=== TASK INPUTS ===

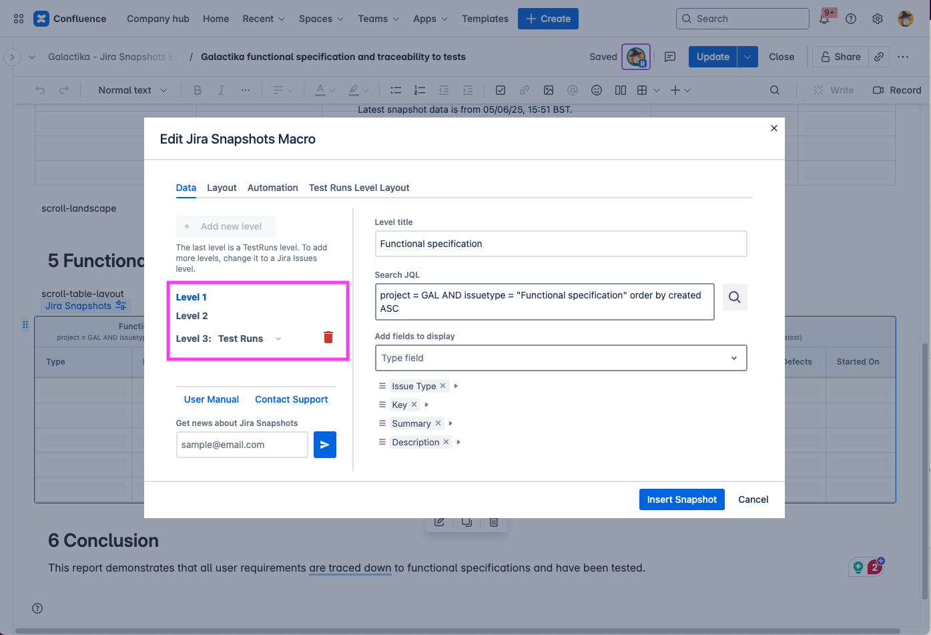Image resolution: width=931 pixels, height=635 pixels.
Task: Insert a bulleted list from the toolbar
Action: tap(396, 89)
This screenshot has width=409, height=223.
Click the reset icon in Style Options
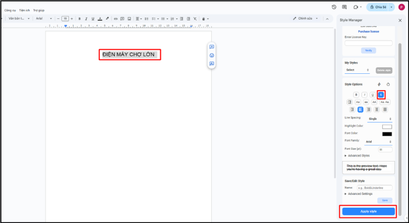click(x=388, y=84)

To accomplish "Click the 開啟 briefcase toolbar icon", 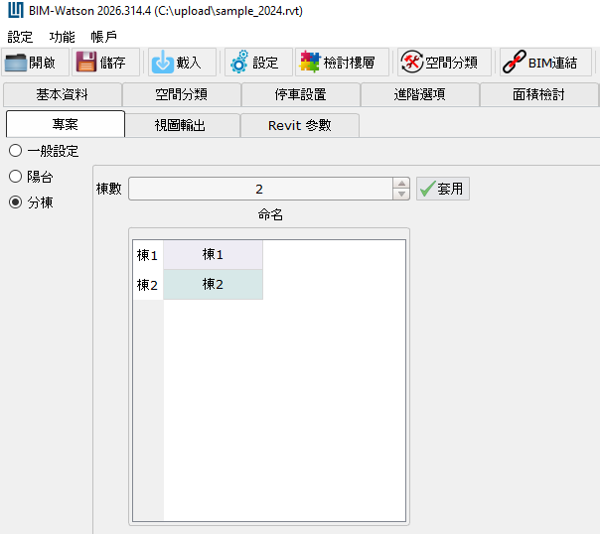I will pyautogui.click(x=17, y=63).
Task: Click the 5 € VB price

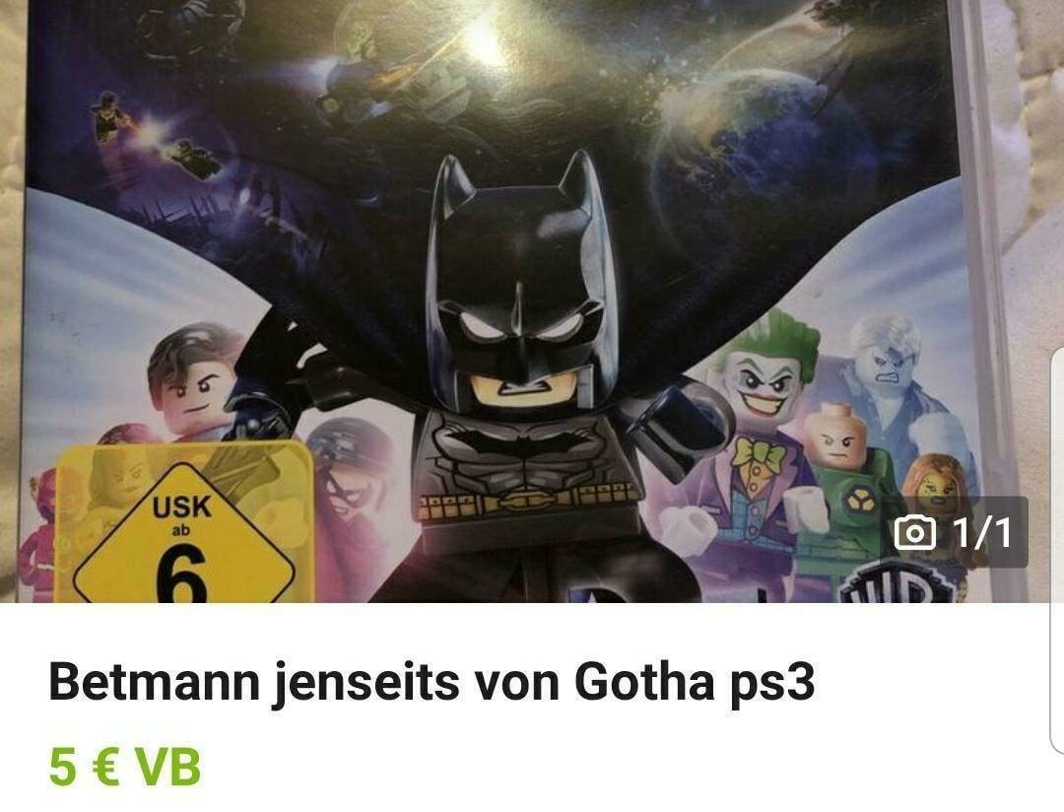Action: (125, 767)
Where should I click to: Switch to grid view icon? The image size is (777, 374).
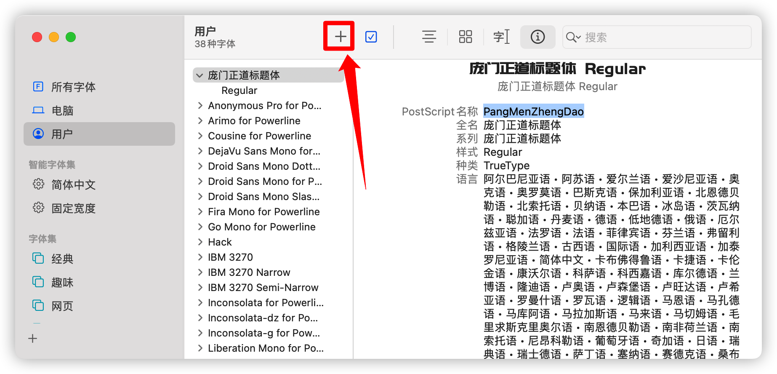click(465, 37)
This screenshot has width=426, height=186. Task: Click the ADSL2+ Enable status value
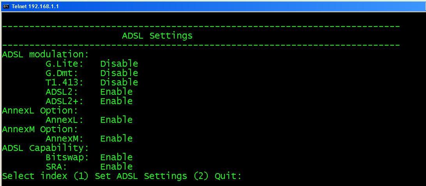[116, 101]
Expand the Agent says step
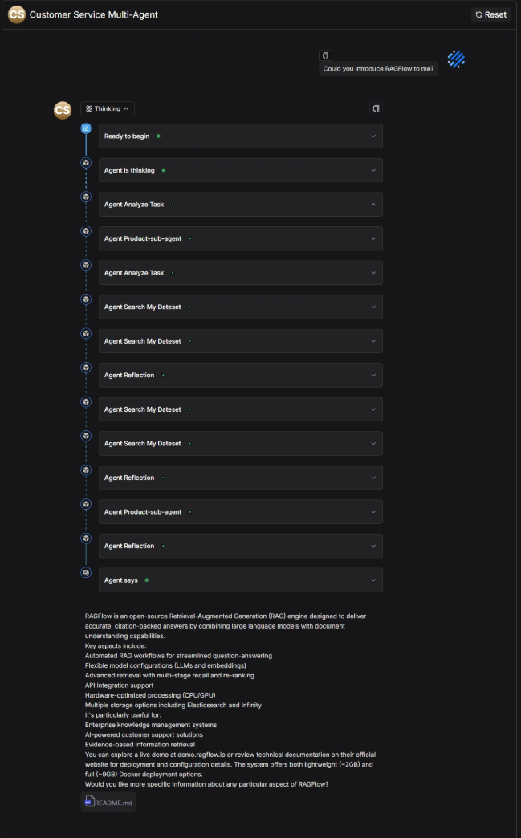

=== INSTRUCTIONS TO FOLLOW ===
Take the lines from the one containing "This screenshot has width=426, height=186." through the last line of the listing and repeat them exactly. Omit the pictures.

=== TASK SOLUTION ===
This screenshot has width=426, height=186. Task: Click the ADSL2+ Enable status value
[116, 101]
Expand the Agent says step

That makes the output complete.